TASK ITEM.
Your output is the line containing "[Open navigation menu] (19, 100)" plus all lines after it to the end of the records, reproduced exactly, with nothing else.

[[ PROVIDED RECORDS, beginning ]]

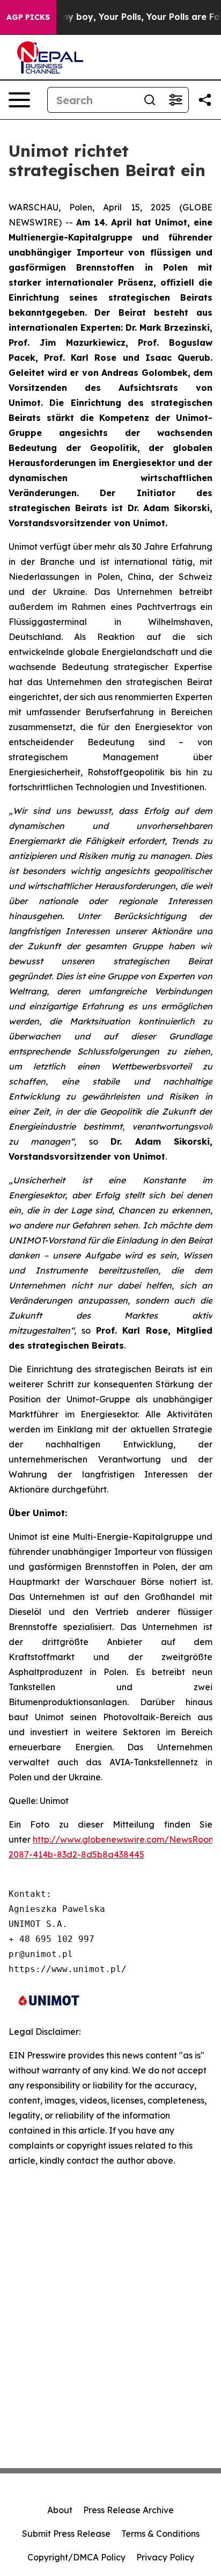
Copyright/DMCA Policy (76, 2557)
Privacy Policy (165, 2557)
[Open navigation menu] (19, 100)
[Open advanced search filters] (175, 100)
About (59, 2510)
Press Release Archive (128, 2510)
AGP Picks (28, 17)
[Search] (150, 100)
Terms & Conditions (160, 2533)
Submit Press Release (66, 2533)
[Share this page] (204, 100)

[[ PROVIDED RECORDS, end ]]

ANSWER SECTION.
[Open navigation menu] (19, 100)
[Open advanced search filters] (175, 100)
About (59, 2510)
Press Release Archive (128, 2510)
AGP Picks (28, 17)
[Search] (150, 100)
Terms & Conditions (160, 2533)
Submit Press Release (66, 2533)
[Share this page] (204, 100)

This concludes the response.